Last October, European social gamer Spil Games began shifting away from direct sales to going to completely programmatic by automating ad buys across its 46 local gaming site network. The company, which is particularly popular in Russia, is attempting to grow its business in the rest of Europe and Asia as well as the US and claims an average active user base of 180 to 200 million monthly uniques worldwide.

Next month, the company plans to complete its programmatic stance by automating its rich media placements with LiveRail and set up a global data management platform with Krux.AdExchanger spoke with Bas Seelen, head of advertising for Spil Games, about the company’s programmatic plans.

AdExchanger: What’s the programmatic approach to advertising?

BAS SEELEN: We decided to go completely programmatic last October. A direct sales force can’t meet all the requests we have to reach the various parts of our global audience. In Europe alone, we have about six countries that would need individual attention because of language and cultural barriers. Another reason is that there was increasing demand coming from data-driven campaigns, both first party and third party. We’d have to have a team ready 24 hours a day to deal with requests coming from Brazil to San Francisco to Moscow to Amsterdam. Looking at what the various supply side platforms can do these days, it just made the most sense.

Did you jettison your direct sales team in response?

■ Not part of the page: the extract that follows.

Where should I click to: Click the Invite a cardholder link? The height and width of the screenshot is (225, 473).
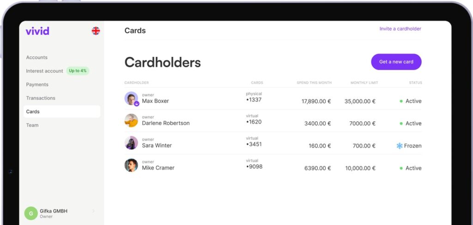click(x=400, y=29)
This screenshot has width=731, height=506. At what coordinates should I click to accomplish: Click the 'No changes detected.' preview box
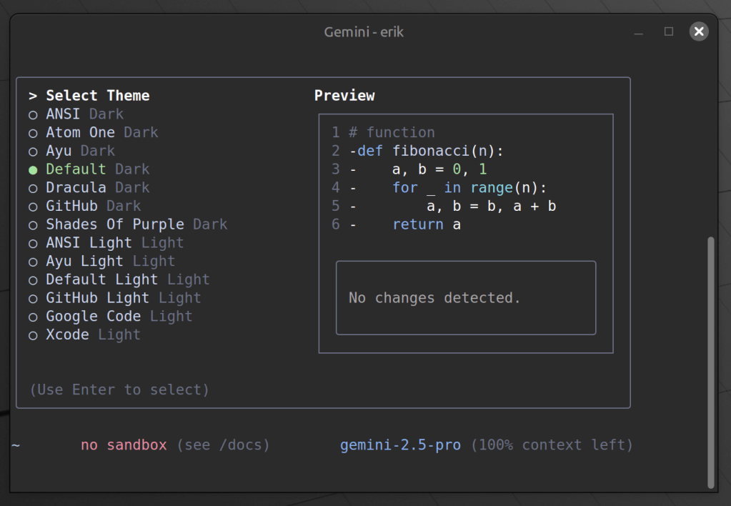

Programmatic sounds as if everything is completely automated, but that’s obviously not the case. You still need people to develop and maintain direct relationships with agencies and marketers. You still need people to handle yield management and make sure the automated parts of the process are working as best as they can. It allowed us to shift our sales team to other things, especially when it comes to working with the SSPs.

Who do you work with?

In the US, we work with Google’s AdMeld and in Europe we work with Improve Digital. We’re now talking with other SSPs about setting up a more local presence in other regions and countries. The ones that everyone knows work well in Europe and the US. But the SSP options available in Turkey, Russia and Lithuania are harder to find. It’s still an open question whether local players who are starting to emerge in those countries will rule their specific areas of origin or of the larger, established western SSPs will expand their abilities there. We don’t really know right now, but we plan to find out.

The use of programmatic and real-time bidding is often used for remnant or unsold inventory, but more publishers are starting to place higher value reserved placements into exchanges. How do you see what you offer? Is there a tier to SpilGames’ inventory?

We don’t believe in the notion of remnant inventory and we don’t regard any of our inventory as “sold or unsold.” Everything that we put in the market is premium in our view. And for us, that means being able to package specific types of data within certain formats. It’s still something we’re learning and developing.

Prices are improving for RTB and in certain markets, RTB is becoming a big chunk of our overall revenue.

Do you expect a substantial revenue boost when you start automating your rich media ad sales next month?

That will relieve a lot of pressure when it comes to traffic we’re getting in video. The way video buys are being automated by companies like LiveRail, who we are working with on this project, is amazing. Time will tell when it comes to revenues, but we’re naturally expecting to capture the growing dollars flowing into the video space. The plan involves showing a video ad after someone completes a certain portion of a game – say, a player finishes a level and wants to go on to the next stage – and that promises advertisers a more engaged consumer.

It’s also part of our wider data management plan. In a few weeks, we’ll be finished implementing Krux on our data management platform. The packaging of different formats for different places, and pricing that accordingly, will also make a huge difference.

The combination of being able to more clearly show who’s playing a game, who’s engaged, and being able to target more easily, will attract more money from the agency trading desks. A lot of the video dollars that are coming online are coming from TV budgets. So the timing of all of these activities feels very right.